AIM OF THE EXERCISE: Rewrite the listing from the line with "The image size" up to and including the line with "click(x=318, y=431)", replacing "forecast" with "projection" and leaving everything else as it is. Omit the pictures from your answer.

TASK DATA:
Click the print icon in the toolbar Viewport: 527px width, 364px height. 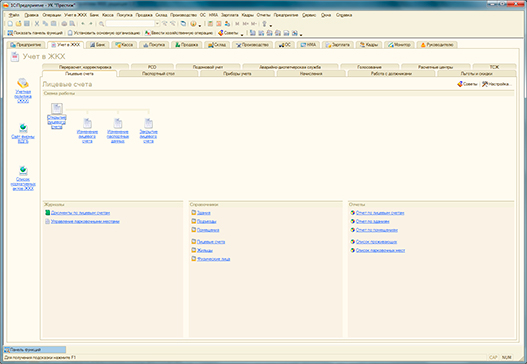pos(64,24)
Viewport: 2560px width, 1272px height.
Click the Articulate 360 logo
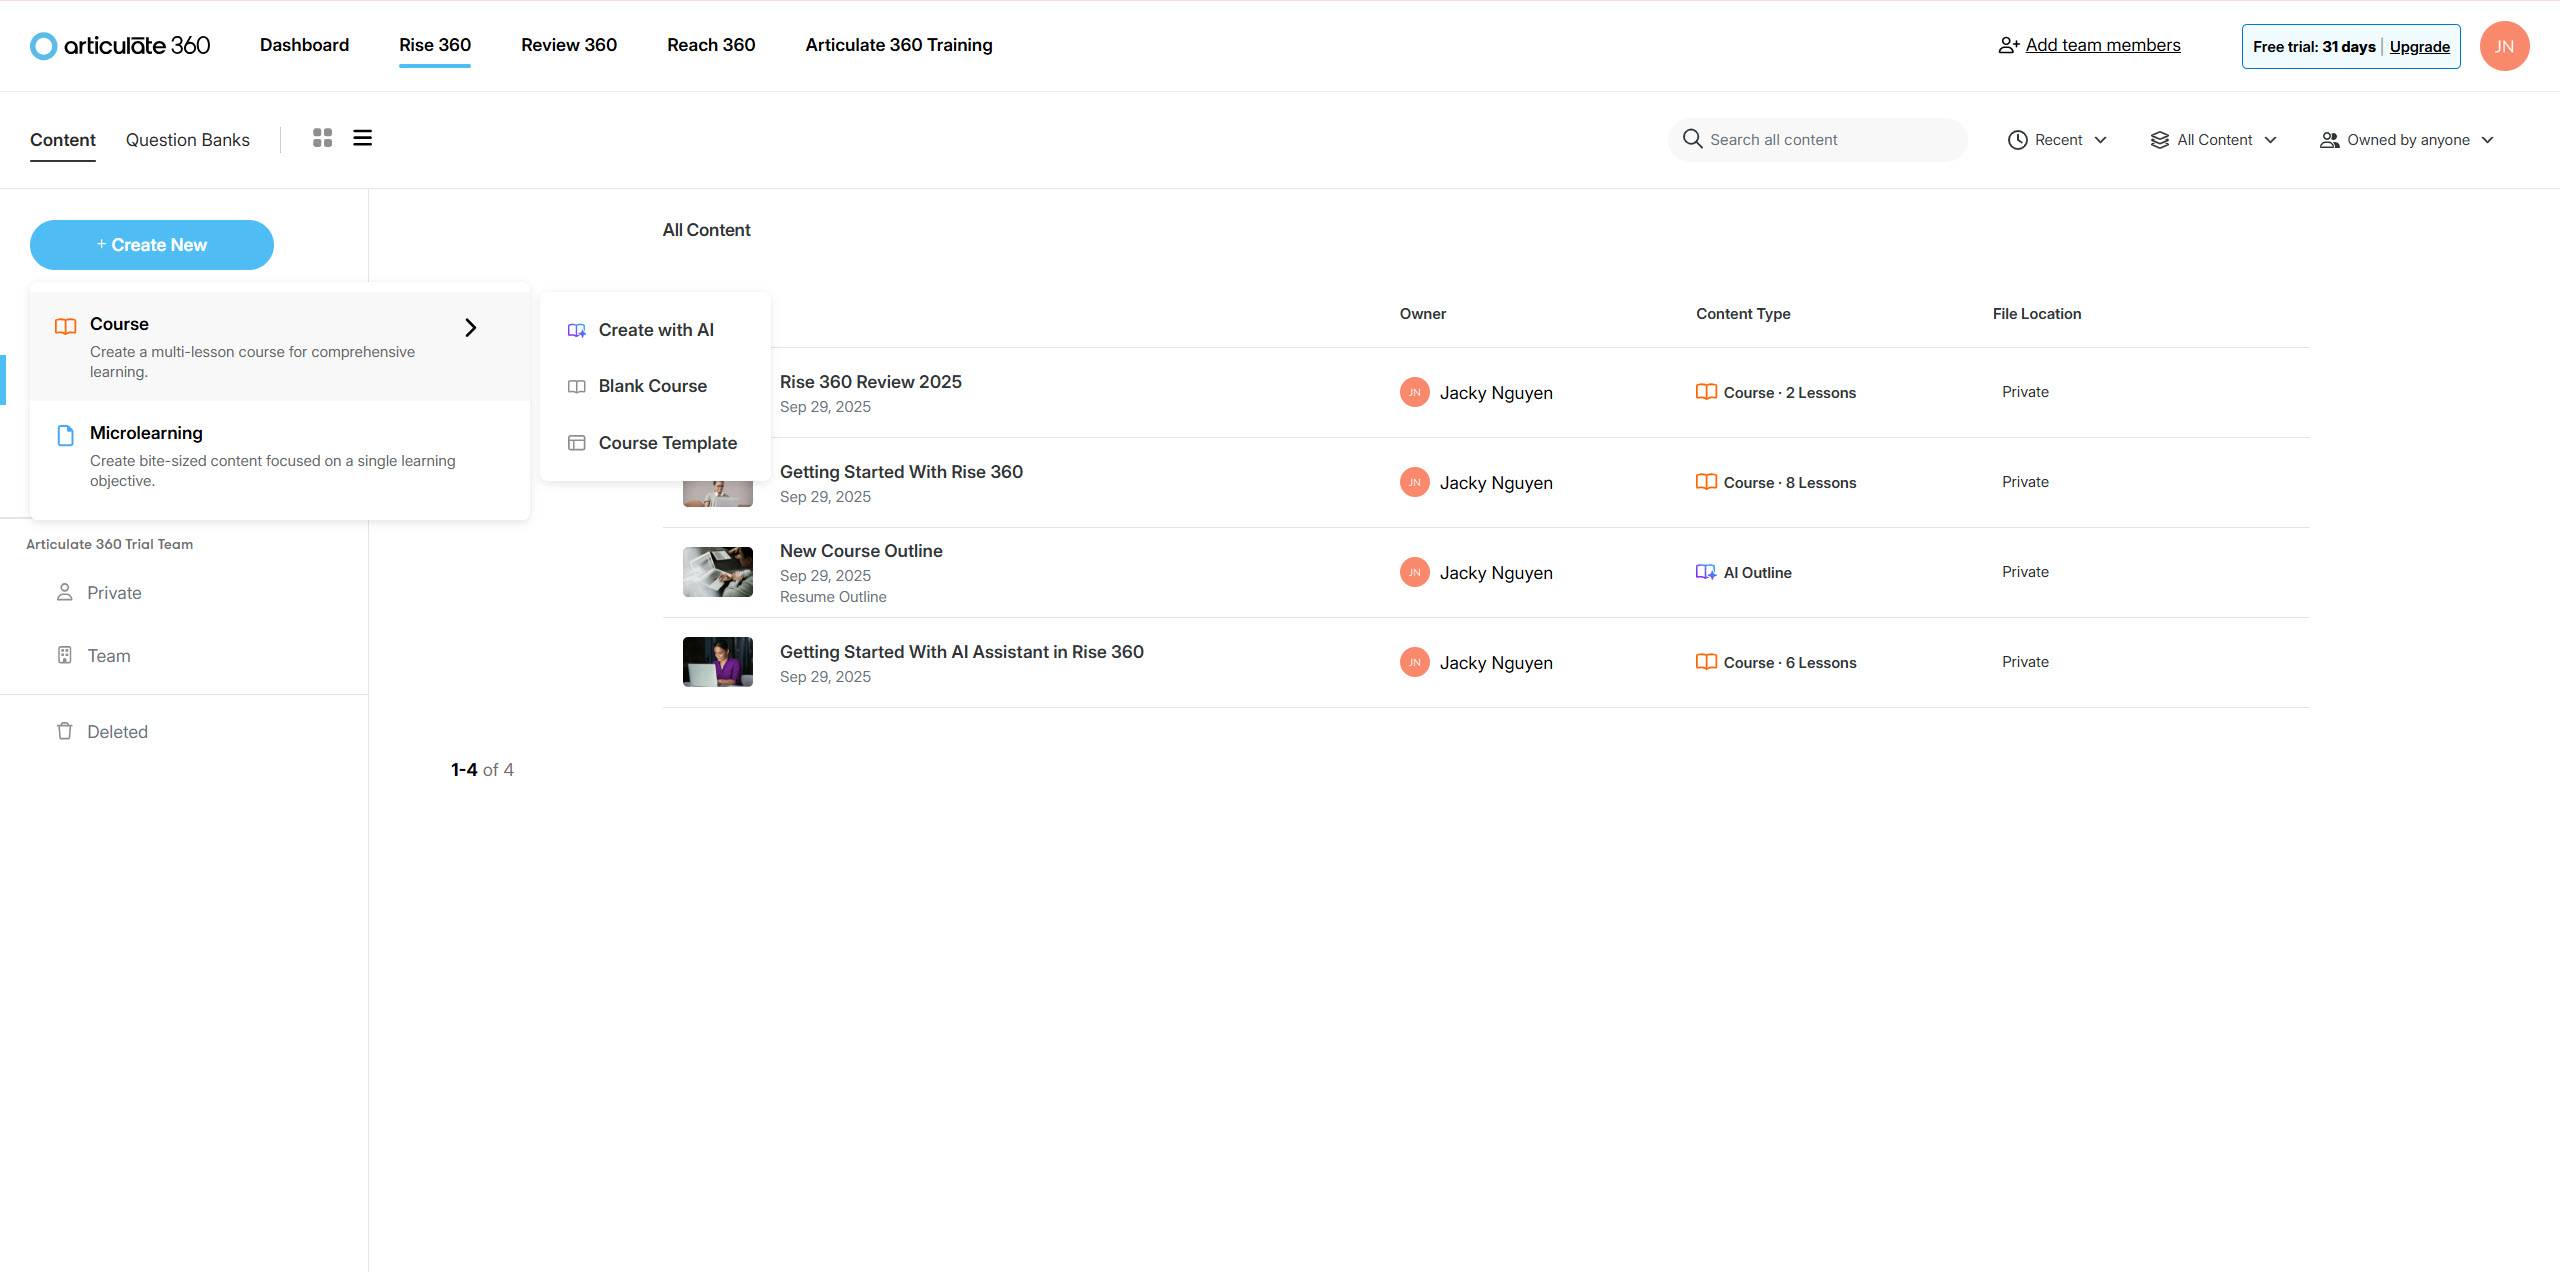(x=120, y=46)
* * *
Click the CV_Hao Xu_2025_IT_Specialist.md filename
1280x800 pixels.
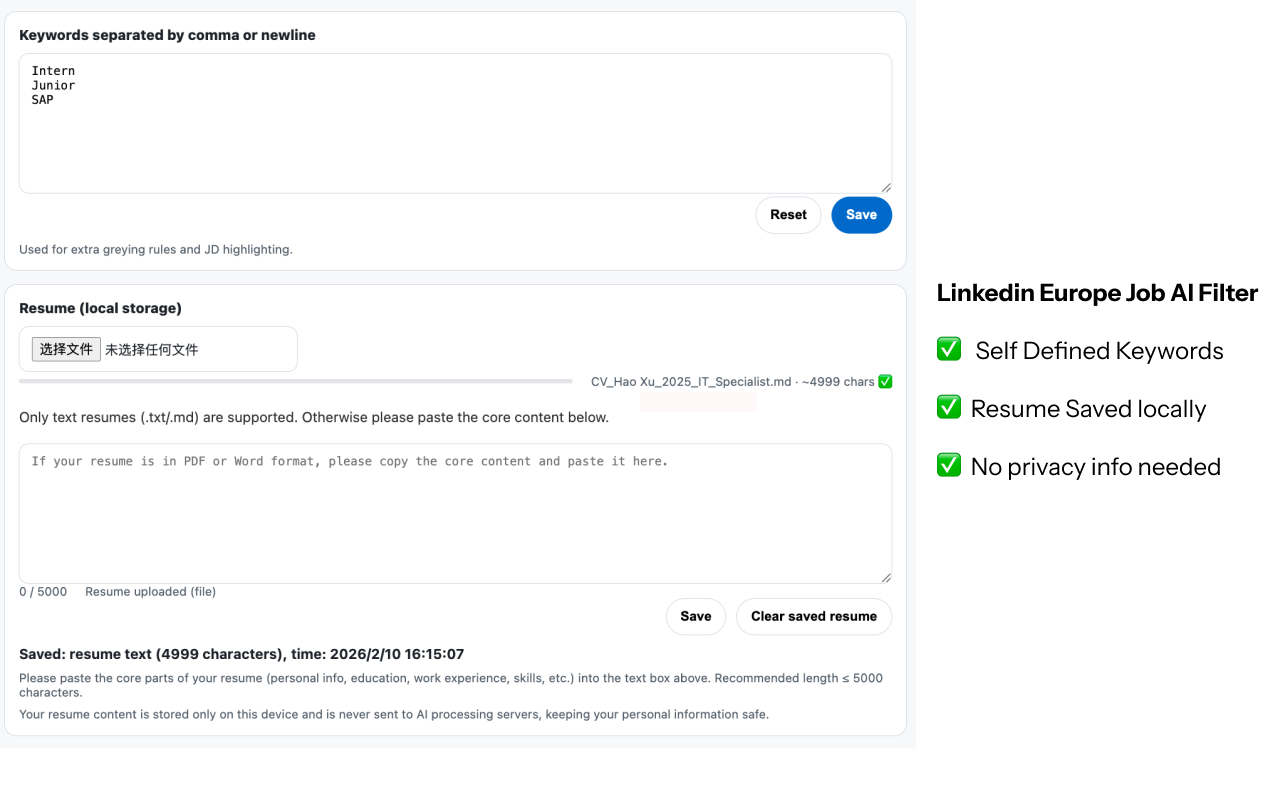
==
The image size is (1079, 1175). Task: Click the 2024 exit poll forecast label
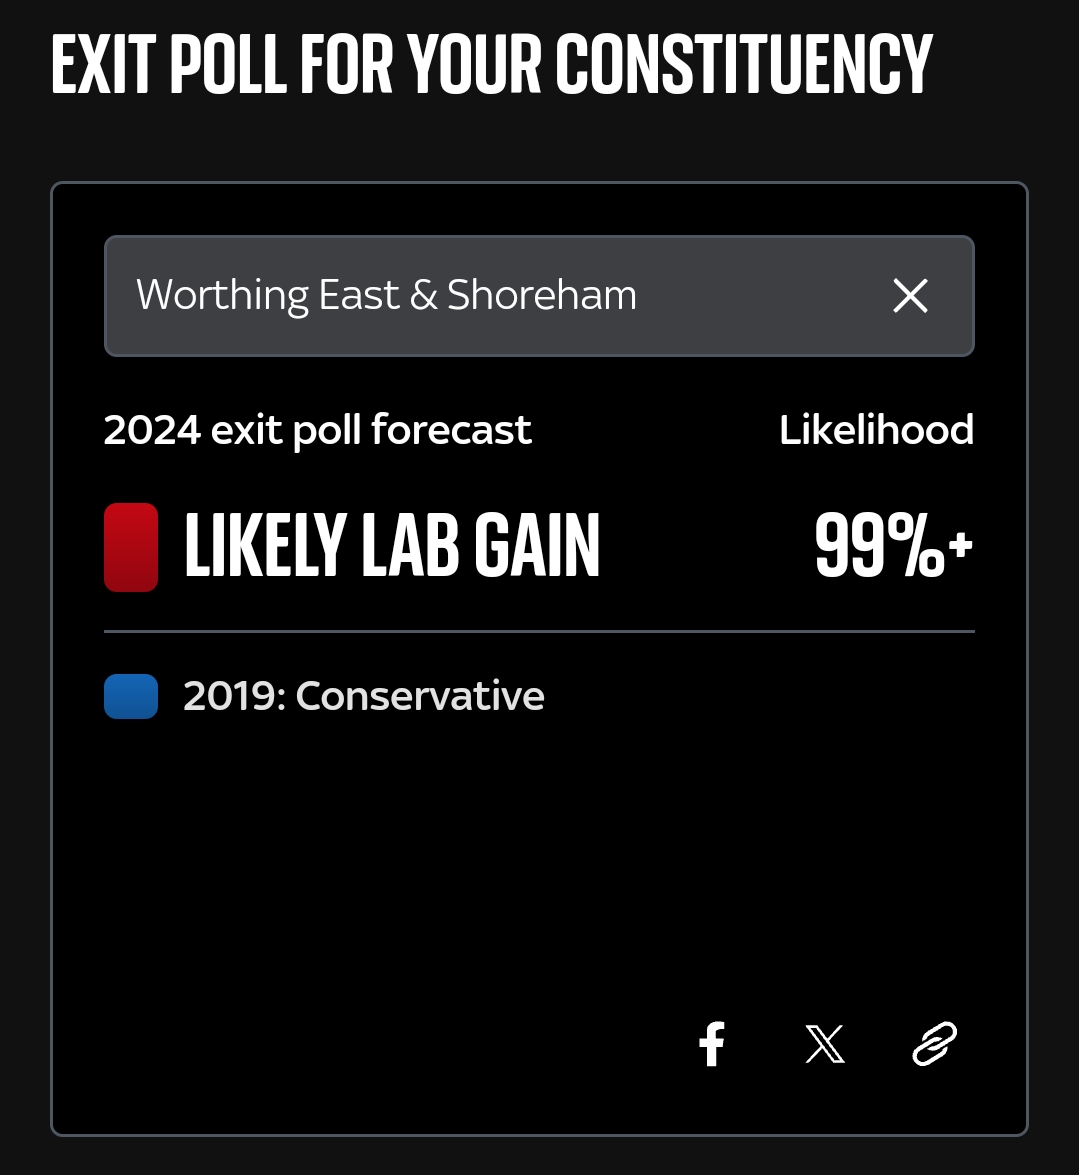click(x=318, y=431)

REPLY:
The image size is (1079, 1175). Task: Click the 2024 exit poll projection label
click(x=318, y=431)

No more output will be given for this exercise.